_Excerpt provided:_
——————————
But, it doesn’t FEEL good. So, you don’t do it.
And…………… your body chemistry suffers.
The disconnect between intellectual knowledge and execution, is not unique to exercise, it happens in all sorts of things.
Big brains THINK deeply
Since we’ve got such big brains, we imagine that our decisions are very rational things.
- We seek out and collect the necessary information.
- Analyse it.
- Weigh up the pros and cons.
- Make probabilistic predictions
- And then DECIDE.
We can and we do, make decisions this way.
But, it’s hard work.
Something ideally suited to a big brain…..
Big brains are expensive
But, there is a problem with a big brain – it is by it’s very nature an energy guzzler. So our brain is wired to “look” for short cuts.
So the cool calculating deep thinking is not the default mode for making decisions.
If it feels good, we do it.
I feel good when….
Around about now, you know why you ate the piece of lemon meringue pie, even though you KNEW that it was going to go………… STRAIGHT TO YOUR HIPS.
In the moment you tasted it…………. it tasted AMAZING i.e. it FELT GOOD.
Exercise does NOT feel good
For most sedentary people……….. exercise FEELS awful.
This is something that the super jacked health guru, encouraging you to get off the couch DOESN’T GET.
For them exercise FEELS good.
And even when it doesn’t, they LOVE it, because for them, FEELING “awful” signifies a BIG WIN. And BIG WINS…………… feel GOOD, in the long run ! Eish !
They haven’t got a clue how the non-exerciser feels, nor do they have any idea, how hard it is to move, when you’ve got bad body chemistry.
I’ve been on both sides of this equation.
Telling versus selling
So I KNOW telling someone to exercise more is often NOT that helpful.
They would if they could…………..
So is there a way to make exercise FEEL GOOD, even for a couch potato ?
This is a question that a group of researchers from Iowa State University asked. And the short answer is YES.
It’s not what you do, but the order in which you do it, that determines your level of enjoyment.
Let me explain.
It turns out, how much you like something depends on which way the “pleasure” is going.
Something that starts off okay, but as time goes by, becomes not so great, is perceived differently from something that starts off, okay-ish, but as time goes by, gets better.
That means for the average couch potato………
The couch potato goes to gym
Climbing on the treadmill initially is OKAY, maybe even a little empowering. But, 15 minutes in, when breathing is laboured, sweat is dripping from your brow and various muscles begin expressing their shock and horror at the situation.
IT NOT LONGER FEELS GOOD !
Of course, it is at this point, the exercise session ENDS.
The overwhelming memory of the event is………….. it was AWFUL.
Why would you do it again ?
You wouldn’t. And you often don’t. Eish !
But it doesn’t have to be this way…………….
Start hard end easy
This was the scenario created by the researchers.
Using a fancy computerized bicycle, following a few stretches to warm up, ordinary somewhat sedentary people, were asked to hop on the bicycle and peddle up a storm…………
Initially riding has hard as they could. Actually the research team set the threshold.
——————————
_Entries shown:_
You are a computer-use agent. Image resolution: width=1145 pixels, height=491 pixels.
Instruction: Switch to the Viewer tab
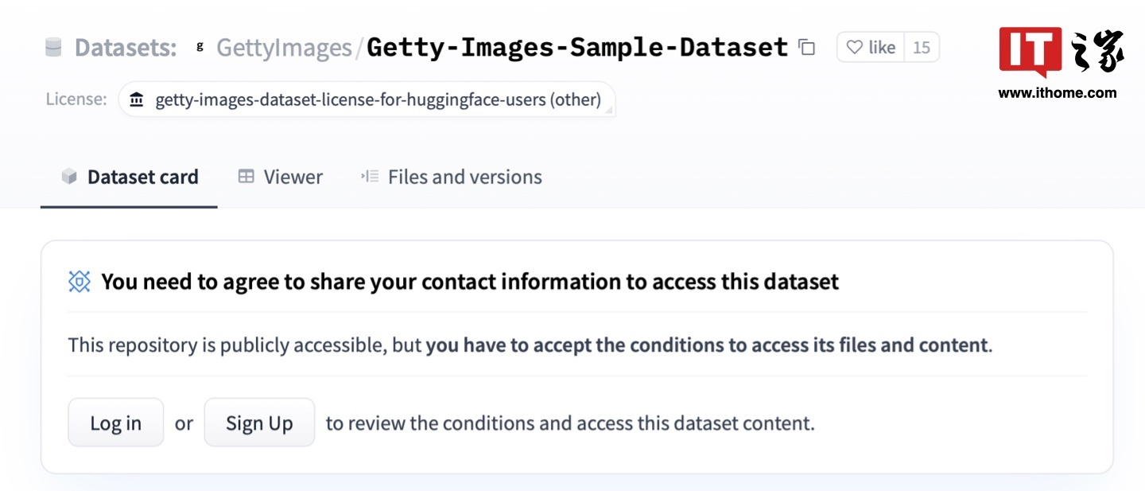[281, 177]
——————————
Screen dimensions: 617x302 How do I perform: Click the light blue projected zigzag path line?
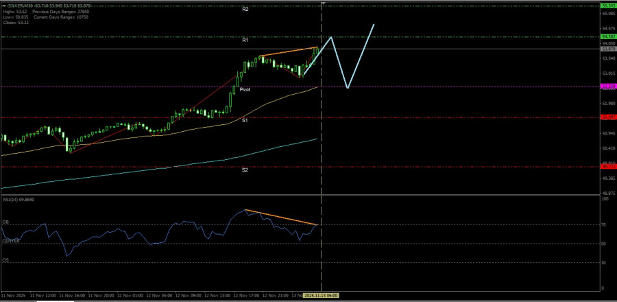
——————————
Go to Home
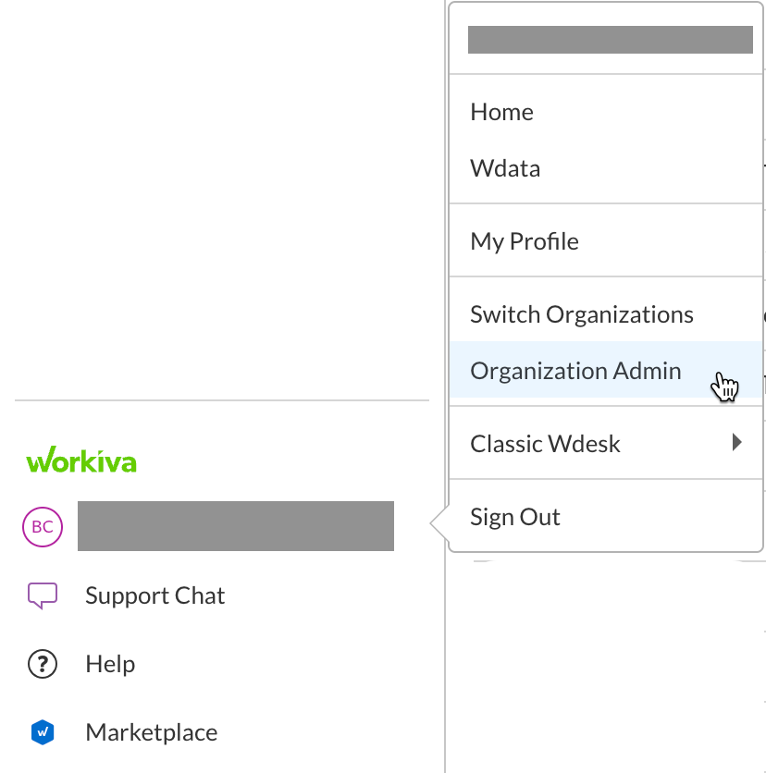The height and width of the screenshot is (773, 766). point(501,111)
——————————
Resume the article about making exercise feel good for sedentary people, writing on from its final sentence.

_Written response:_
After a while, they were allowed to slack off.
i.e. they did their exercise session BACKWARDS.
Doing the exercise session this way………meant that when they climbed off the bicycle, they weren’t huffing and puffing, about to drop dead. Toning it down, after the initial burst of activity, meant the body was not quite as distressed, when it got off the bicycle.
And this changed it’s perception of the exercise session.
Pleasure and pain
Here you can see the results…
- the red circles are people who did their exercise session “the normal” way.
- the blue squares are people who did their exercise session “backwards”.
The first panel shows how hard the heart was working in the exercise session. The middle panel shows how hard the person felt they were working and the last panel, shows how people were feeling, during the exercise session.
At the end of the day, both groups of people did the same level of exercise – but they experienced it differently.
And………………. remembered it differently too.
Feelings about exercising
The team asked, at three time points….
“How did the exercise session in the laboratory make you feel?”
The start hard-end slow group, definitely felt better about their exercise session, when it ended, a day later and 7 days later.
NB. The bigger the number, the more pleasant the experience.
Who is going to do it again ?
It doesn’t take a rocket scientist to work out who is more likely to show up next week at the gym.
Exercise if you’re not so fit is going to be HARD.
It is the price of admission !
But the health benefits of exercise are ENORMOUS. And if you get into it, is does become more enjoyable.
The trouble is, you’ve got to “grow” into it……….
Growing the exercise habit
By using a little behavioural science, you can make your exercise session feel PLEASANT. Okay, maybe PLEASANT is not the right word, you can make the exercise session feel more TOLERABLE.
If it is more TOLERABLE…… you increase the odds you go back and try again.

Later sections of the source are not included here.